Their neighbours are moving out of the street as it is set to be demolished and all the residents requested to leave. During the scene you can see the removals porter, complete with traditional overalls and trench coat assisting the couple with a suitcase onto the back of the wagon. After which he proceeds to load onto the vehicle a large wooden chest.

During the 1950s-1960s, conventional moving boxes as we know them today were not widely available. So to make the process as straight forward and easy as possible for the removal men of the time to be able to stack everything neatly onto the wagon, they opted to provide disused and unwanted tea chests. And these are, exactly what they sound like. When tea was shipped over from India and transported around the British Isles, they would be sealed in these large wooden chests. These were durable, strong and robust, and the majority of the time still had the faint aroma of the tea they once contained. As the tea chest had to be split open to get to the tea inside they could only be used once by the tea industry.

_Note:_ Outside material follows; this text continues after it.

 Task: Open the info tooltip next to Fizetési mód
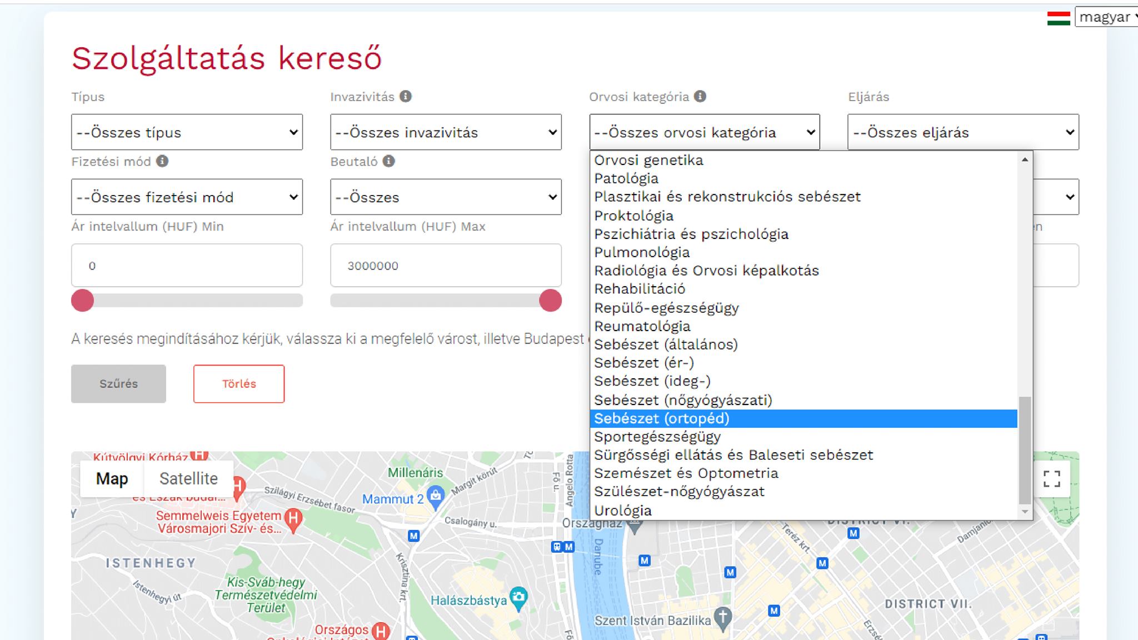point(162,162)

However the removals industry saw an opportunity to use these more long term whilst helping their day to day performance. On occasion customers could sometimes get carried away and fill entire tea chests to the brim with books making the chest very weighty and difficult to carry, but overall during the period the system worked and as the world progressed so to did the removals industry.

Cardboard became the staple of general household removals, whereas traditional tea chests evolved into reinforced plastic tea crates, ideal for housing secure documents as they can be closed and securely sealed.